**Exercise prompt**
Report each line of the entries that contains the word "computer", copied in full.

**Source data**
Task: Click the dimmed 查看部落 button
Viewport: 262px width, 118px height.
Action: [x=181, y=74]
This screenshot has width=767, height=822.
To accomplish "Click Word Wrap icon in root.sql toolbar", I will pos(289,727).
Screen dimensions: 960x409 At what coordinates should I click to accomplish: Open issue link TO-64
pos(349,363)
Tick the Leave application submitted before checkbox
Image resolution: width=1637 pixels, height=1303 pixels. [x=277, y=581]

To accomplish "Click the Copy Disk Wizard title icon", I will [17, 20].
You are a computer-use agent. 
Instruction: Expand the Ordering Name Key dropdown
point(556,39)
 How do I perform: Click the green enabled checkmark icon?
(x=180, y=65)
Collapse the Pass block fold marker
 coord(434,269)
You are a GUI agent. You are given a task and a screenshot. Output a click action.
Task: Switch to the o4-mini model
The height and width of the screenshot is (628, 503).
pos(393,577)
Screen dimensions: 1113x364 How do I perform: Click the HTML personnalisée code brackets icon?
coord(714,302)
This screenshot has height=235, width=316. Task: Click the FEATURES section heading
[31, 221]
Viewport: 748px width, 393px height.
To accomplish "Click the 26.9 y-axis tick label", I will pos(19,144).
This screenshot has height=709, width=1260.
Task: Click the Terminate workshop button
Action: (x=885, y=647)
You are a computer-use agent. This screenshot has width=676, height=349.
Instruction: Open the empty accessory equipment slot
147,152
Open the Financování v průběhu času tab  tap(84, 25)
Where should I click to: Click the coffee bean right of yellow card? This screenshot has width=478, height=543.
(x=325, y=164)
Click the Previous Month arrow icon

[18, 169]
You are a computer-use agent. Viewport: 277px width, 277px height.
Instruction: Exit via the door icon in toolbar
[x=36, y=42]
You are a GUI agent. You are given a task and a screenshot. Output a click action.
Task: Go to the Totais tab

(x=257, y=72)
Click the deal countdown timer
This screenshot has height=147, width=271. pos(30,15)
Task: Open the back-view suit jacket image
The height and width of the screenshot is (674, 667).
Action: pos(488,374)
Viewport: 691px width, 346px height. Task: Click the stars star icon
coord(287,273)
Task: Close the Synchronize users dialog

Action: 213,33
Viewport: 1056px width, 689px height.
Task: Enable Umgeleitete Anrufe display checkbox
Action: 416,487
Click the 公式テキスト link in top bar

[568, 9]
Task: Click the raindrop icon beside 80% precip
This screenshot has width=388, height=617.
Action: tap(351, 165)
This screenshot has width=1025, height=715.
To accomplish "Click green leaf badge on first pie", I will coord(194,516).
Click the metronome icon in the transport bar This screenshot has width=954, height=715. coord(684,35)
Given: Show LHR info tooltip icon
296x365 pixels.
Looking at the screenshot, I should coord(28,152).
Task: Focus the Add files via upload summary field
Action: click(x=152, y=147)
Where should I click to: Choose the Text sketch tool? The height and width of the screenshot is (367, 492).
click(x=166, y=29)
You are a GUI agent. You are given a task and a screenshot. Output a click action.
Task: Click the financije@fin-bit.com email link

**Solution to this problem**
You are a computer-use agent. 
You are a computer-use agent. This screenshot has width=676, height=349.
You are a computer-use agent. Viewport: 277px width, 277px height.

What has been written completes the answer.